▶ _Суть задания_:
(1) Выпишите все процентные значения, которые приводятся в тексте о производительности.
(2) Сверьте с текстом о производительности три утверждения и для каждого ответьте «да» или «нет», приведя точную цитату, на которой основан ответ.
(а) С начала вторжения общий рост производства составил 10,4%.
(б) Производство сильно отреагировало на инвестиции 2022 года.
(в) Дефляторы хорошо подходят для оценки того, насколько номинальное изменение инвестиций соответствует реальному увеличению производства.
(3) Допишите текст о производительности, начав сразу после его последнего предложения.
:: Предоставленный текст ::
Проблема заключается в производительности. Возьмем, к примеру, металлургическое производство, стимулируемое военными расходами. По данным Росстата, производство металлов, используемых для изготовления других готовых изделий, с начала вторжения выросло почти вдвое. Общий рост производства за это время составил всего 10,4%. Если не принимать во внимание тот факт, что сейчас производство, похоже, стагнирует на гораздо более высокой базе или даже падает, то на производство металлов и металлических изделий с 2018 года приходится около 3% всех инвестиций в основные фонды. С поправкой на инфляцию чистые инвестиции в основные фонды в 2022 и 2023 годах росли примерно на 19% в год, что составило примерно 42% роста с 2021 года. Дефляторы не особенно полезны для оценки того, насколько номинальное изменение инвестиций соответствует реальному увеличению производства.

В основном рост производительности происходит за счет того, что люди работают гораздо больше часов в обмен на более высокую зарплату. Инвестиции также имеют запаздывающий эффект на экономику, поскольку на строительство новых заводов, запуск и налаживание новых производственных линий или интеграцию усовершенствованных технологий требуется время. Производство не сильно отреагировало на инвестиции 2022 года и, похоже, достигло пика в мае, а затем снизилось. Инвестиции 2023 года не оказывают заметной поддержки дальнейшему росту производства.
:::
:: Исходные материалы ::
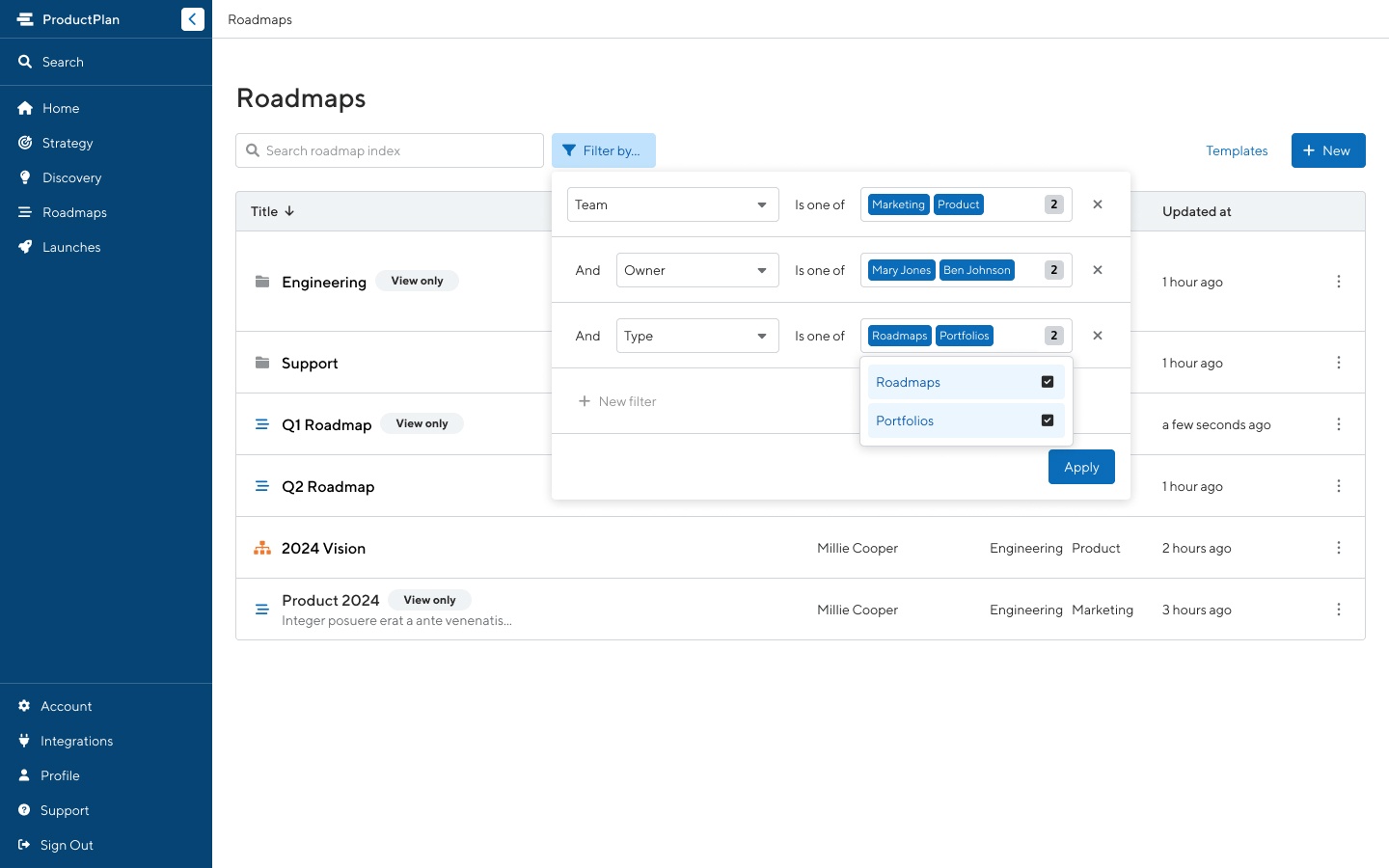Open the Discovery section from the sidebar
The height and width of the screenshot is (868, 1389).
[x=72, y=177]
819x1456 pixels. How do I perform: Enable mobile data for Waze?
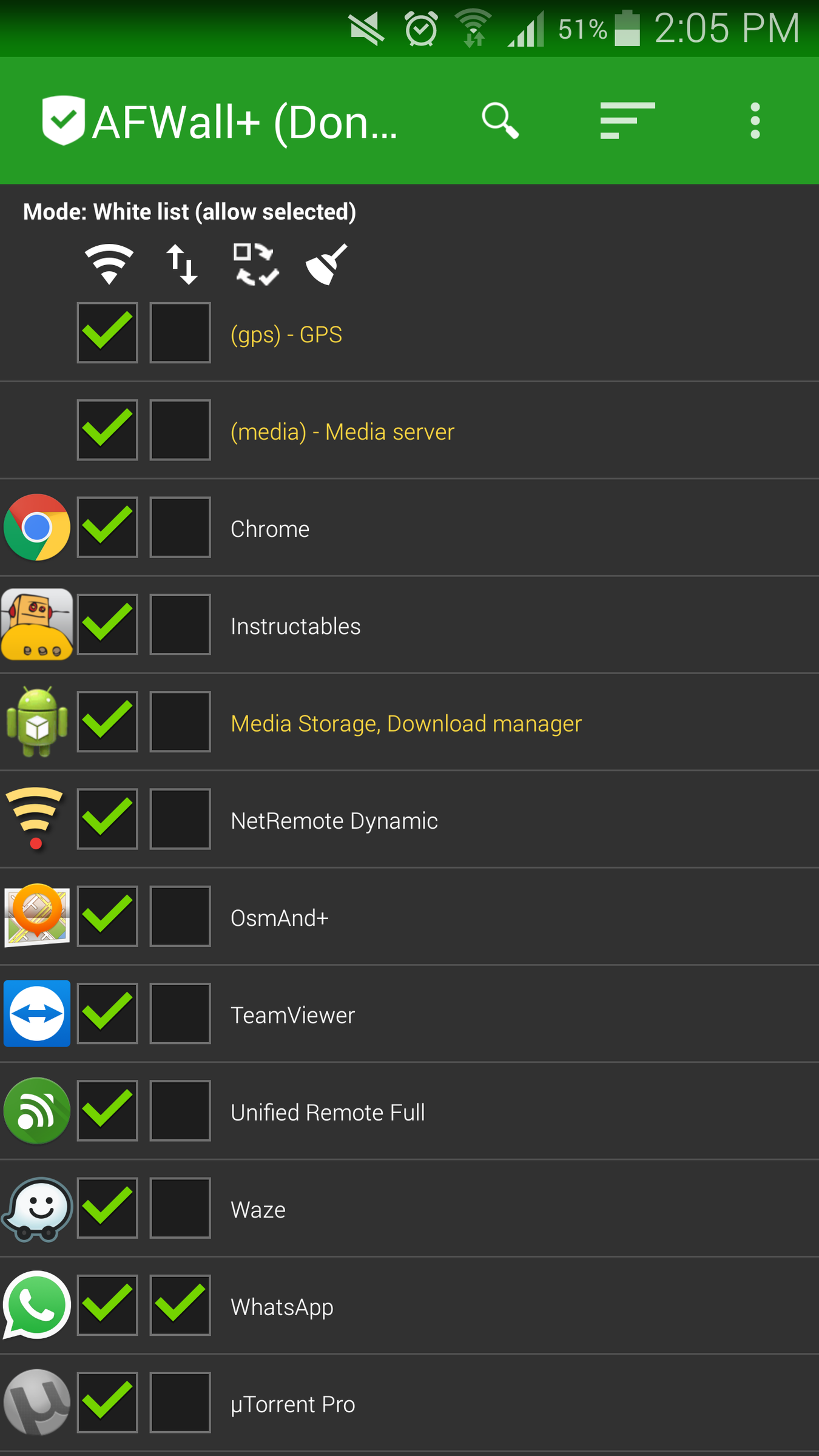coord(180,1208)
:::
▶ _Ответы по заданиям_:
(1)
- 10,4%
- около 3%
- примерно 19% в год
- примерно 42%

(2)
(а) Да: «Общий рост производства за это время составил всего 10,4%».
(б) Нет: «Производство не сильно отреагировало на инвестиции 2022 года».
(в) Нет: «Дефляторы не особенно полезны для оценки того, насколько номинальное изменение инвестиций соответствует реальному увеличению производства».

(3)
Спрос на сталь вырос всего на 7% в 2023 году по сравнению с 2022 годом, несмотря на огромный рост совокупного производства металлов, и всего на 0,6% в годовом выражении за январь-июнь этого года (по данным «Северстали»), в то время как чистое производство снизилось по сравнению с уровнем 2021 года. Спрос на алюминий значительно упал во время шока 2022 года: в какой-то момент Минпромторг прогнозировал снижение спроса вдвое, но в 2023 году спрос на алюминий вырос на 21%, восстановившись после этих минимумов.

Сравнивая темпы роста спроса на сталь в качестве исходного сырья с ростом выпуска металлургической продукции и относительным снижением в других секторах, например, в автомобилестроении, можно сделать обоснованный вывод о том, что в значительной степени произошло замещение спроса. Вместо того чтобы расширять производство в первую очередь для удовлетворения нужд внутренних потребителей, эти товары потребляются военными или государственными ведомствами, генерируя заработную плату, которая отфильтровывается в другие сферы экономики. Алюминий был заменен сталью в отечественной инфраструктуре и строительстве, чтобы компенсировать потери от экспорта. По мере восстановления объемов производства некоторых видов продукции (производство автомобилей выросло на 40% после того, как упало на 60%) ценовое давление будет возрастать из-за конкурирующих требований к рабочей силе и желания избегать импорта там, где это возможно, из-за более высоких транзакционных издержек и рисков.

Несбалансированные платежи

Учитывая значительные пробелы в отчетности и таможенной информации по различным схемам импорта, самым простым показателем для оценки роста потребления и заработной платы россиян является платежный баланс по счету текущих операций. Поскольку рабочая сила постоянно сокращается, а процентные ставки для нестратегических предприятий непомерно высоки без быстрого роста цен, можно предположить, что дополнительный спрос на товары будет способствовать росту импорта пока есть свободный спрос на услуги, такие как страхование или финансовые услуги, а не гостиничный бизнес, который также зависит от рабочей силы.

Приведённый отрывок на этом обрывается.